This week I went to a demo of Matisse4MyEclipse, a port of the NetBeans GUI editor to the Eclipse platform done by Genuitec engineers. The special guest was Sun's director for Java Tools Tim Cramer:
Tim stunned the audience by announcing that "[Eclipse Director]Mike Milinkovich invited us to join Eclipse again, and we decided to go ahead and do it". Everybody held their breath, and you could hear a pin drop. "Just kidding," he added, to roars of laughter.
He admitted the port came as a surprise to him and at first he didn't know how to react. When Todd called him about a week before the announcement, "I went through the whole 5 stages - Denial, Anger, etc.". But finally came Acceptance. "Matisse4MyEclipse is positive for the Java community", he said, adding, "It validates Matisse as a premiere feature set".
Also in attendance were several Genuitec engineers and leaders including Todd Williams (VP of Technology) and Wayne Parrott (VP of Product Management). After a presentation by Todd and Wayne, Tim answered a few questions about the technical and political ramifications of this port.
I was intrigued by the port so I tried to learn as much as possible about how it was implemented. If you're not into that kind of thing, you can skip this section.
The engineers showed Matisse running in both NetBeans and Eclipse, and it looked almost exactly the same except for a few changes to make the tool fit in better with the rest of the IDE. The main Matisse design surface (i.e., the editor) was preserved intact, using the SWT_AWT bridge. In other words, that part is running Swing code. All the views around the editor are standard Eclipse views, rewritten in SWT.
An Eclipse multi-page editor is used, with the Matisse designer hosted in the "Form" page (see above). The "Source" page (below) hosts the standard Eclipse java editor. In this preview, you can see and edit Matisse-generated code in the source page but the engineers were working on a way to hide that to prevent accidental modification.
A few modifications to the Matisse code base were made, and these will be donated back to Sun under the Sun Public License (which is equivalent to the Mozilla license). Sun is already talking to Genuitec on how to collaborate and keep things in sync, so Genuitec can pick up new versions of Matisse without having to redo the port from scratch.

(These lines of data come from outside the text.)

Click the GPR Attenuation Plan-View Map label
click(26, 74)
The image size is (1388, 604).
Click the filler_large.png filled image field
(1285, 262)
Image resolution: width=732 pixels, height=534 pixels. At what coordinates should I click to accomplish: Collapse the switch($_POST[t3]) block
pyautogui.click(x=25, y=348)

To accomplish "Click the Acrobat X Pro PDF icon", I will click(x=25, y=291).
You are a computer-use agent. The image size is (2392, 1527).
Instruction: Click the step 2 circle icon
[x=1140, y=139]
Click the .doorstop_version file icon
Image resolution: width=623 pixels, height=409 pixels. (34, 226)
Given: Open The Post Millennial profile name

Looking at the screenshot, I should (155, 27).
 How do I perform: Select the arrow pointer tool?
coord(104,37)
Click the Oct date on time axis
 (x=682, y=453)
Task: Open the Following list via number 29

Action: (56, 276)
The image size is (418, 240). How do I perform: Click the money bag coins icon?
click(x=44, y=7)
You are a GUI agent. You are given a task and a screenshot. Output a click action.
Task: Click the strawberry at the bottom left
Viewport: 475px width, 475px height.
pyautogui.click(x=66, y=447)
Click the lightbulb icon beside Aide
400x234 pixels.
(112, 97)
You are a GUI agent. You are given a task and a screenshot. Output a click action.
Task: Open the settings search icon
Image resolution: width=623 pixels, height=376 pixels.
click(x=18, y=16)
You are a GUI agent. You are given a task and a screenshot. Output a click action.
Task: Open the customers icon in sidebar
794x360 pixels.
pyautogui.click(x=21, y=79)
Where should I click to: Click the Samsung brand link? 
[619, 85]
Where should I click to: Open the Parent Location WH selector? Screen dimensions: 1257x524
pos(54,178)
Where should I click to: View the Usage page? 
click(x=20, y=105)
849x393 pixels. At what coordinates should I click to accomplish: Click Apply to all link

With this port Genuitec is trying to put to rest, once and for all, that they are a "bundler". Indeed, one of Todd's slides pointed out many innovations that Genuitec is proud of, including:
- First source-level JSP debugger for Eclipse
- First public Eclipse RCP concept article in early 2002
- First "hot sync" JEE application deployer
And now they're the first to demonstrate integration of non-Eclipse technologies into Eclipse, which, after all, is supposed to be a tools integration platform.
Genuitec is also distancing themselves from the semi-religious camps that have grown up around the different platforms. "We're technology agnostic", says Wayne Parrott, opening the door to further infusions of technology from NetBeans and other projects.
The excitement about Matisse is considered by some to be an indictment of the Eclipse Visual Editor project. One reason for this might be VE's ambitious scope. A more focused designer like Matisse can concentrate on the most commonly used and needed functionality. According to Wayne, "We gave our users the choice between VE and Mattise, and they overwhelmingly picked Mattise".
Genuitec also looked at Instantiation's critically acclaimed WindowBuilder Pro product. However sources say that the pricing models were too much of a mismatch. Genuitec would have had to raise its prices in order to incorporate royalties for WindowBuilder.
Speaking of prices, Genuitec made it clear that they were profitable and very happy with their pricing model in which users pay a small yearly fee for the latest code and support. According to Todd Williams, the MyEclipse portal has about 230,000 members and expects to hit 400,000 by the end of 2006. The Matisse port will not be free, but will be available for no extra charge for customers using the MyEclipseIDE Pro version.
For Sun's part, they will be continue to work on NetBeans and Matisse. For example, according to Tim, 2-way editing (i.e., being able to edit the GUI interchangeably using drag-n-drop or by changing the source code) is high on the priority list. He said more details on NetBeans versions 5.5 and 6.0 would be forthcoming at Java One.
Take-away quote: "No way." -- Tim Cramer (when asked if NetBeans would ever support SWT).